## Exercise instructions
1 - Answer these from the passage on the finance system below:
(a) Which three institutions hold the money people deposit, save, or pay in premiums?
(b) What two funds are given as examples of "other funds"?
(c) What name does the writer give to the process of paying for things upfront?
2 - List every example the passage on the finance system below gives of the things big cheques pay for upfront.

## Text section
The principles and objectives of the finance system (the middle bit in the diagram above) are pretty straightforward. It starts with people having excess income and depositing this money in banks; saving in investment schemes and pensions; or paying national or private insurance premiums. These institutions (banks, pension funds, insurance companies) will try to preserve their clients’ cash whilst at the same time earning some sort of return. They will try to do this by giving the money to companies via the stock market; to you and me via mortgages, small business loans and credit cards; to the government; or to other funds (e.g. hedge funds, private equity funds) who come up with innovative way of ensuring some return. In the end, the idea is that this money goes to fund something productive and useful that otherwise could not have happened. This is a process I like to call writing big cheques – sums of money used to pay for things upfront (e.g. factories, agricultural equipment, hospitals, houses and home improvements, new businesses, roads) that we benefit from over a long period of time.

## Recorded information
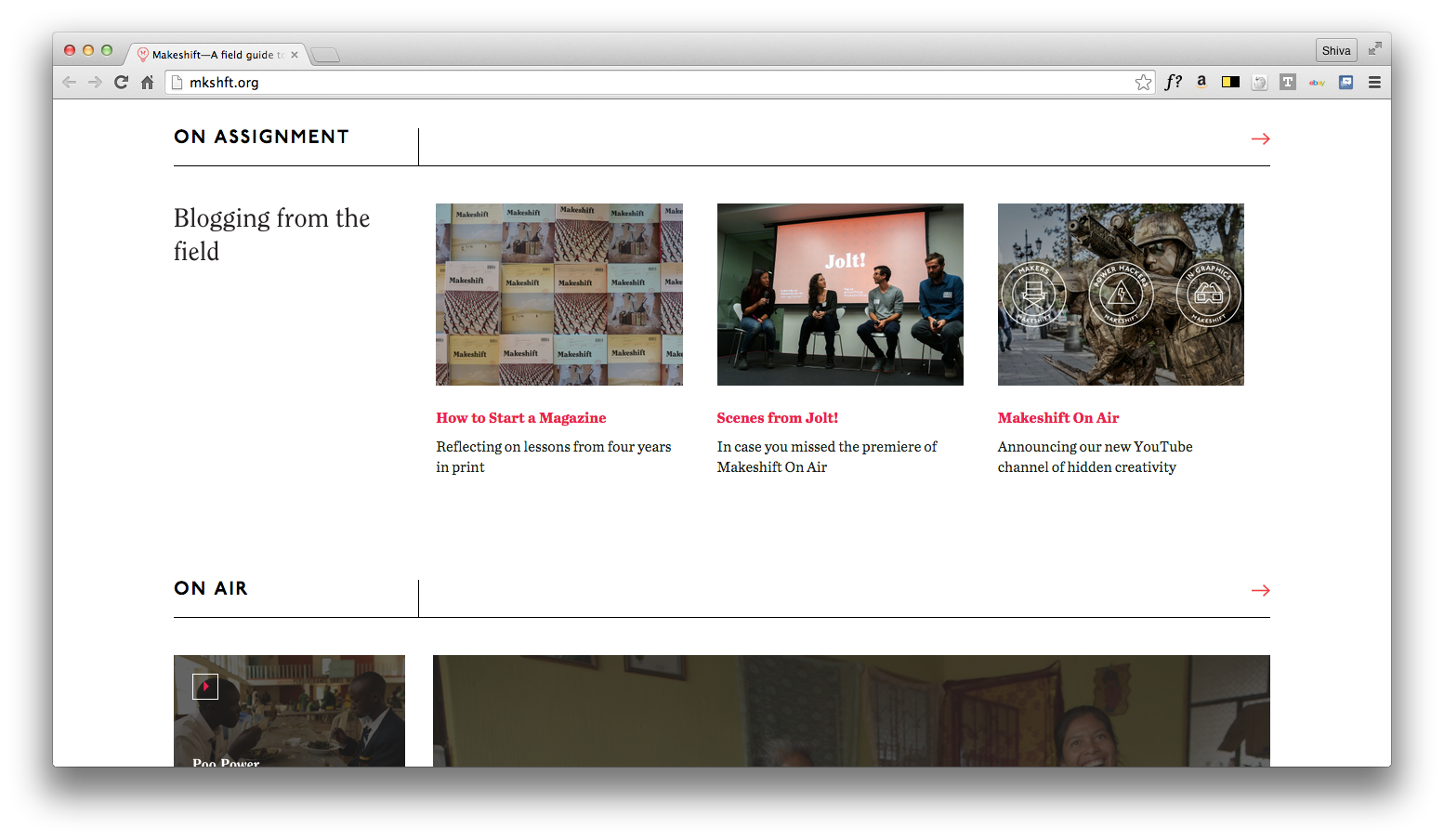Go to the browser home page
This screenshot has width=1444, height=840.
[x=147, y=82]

## Per-task answers
1 -
(a) Banks, pension funds, and insurance companies.
(b) Hedge funds and private equity funds.
(c) Writing big cheques.

2 -
- Factories
- Agricultural equipment
- Hospitals
- Houses and home improvements
- New businesses
- Roads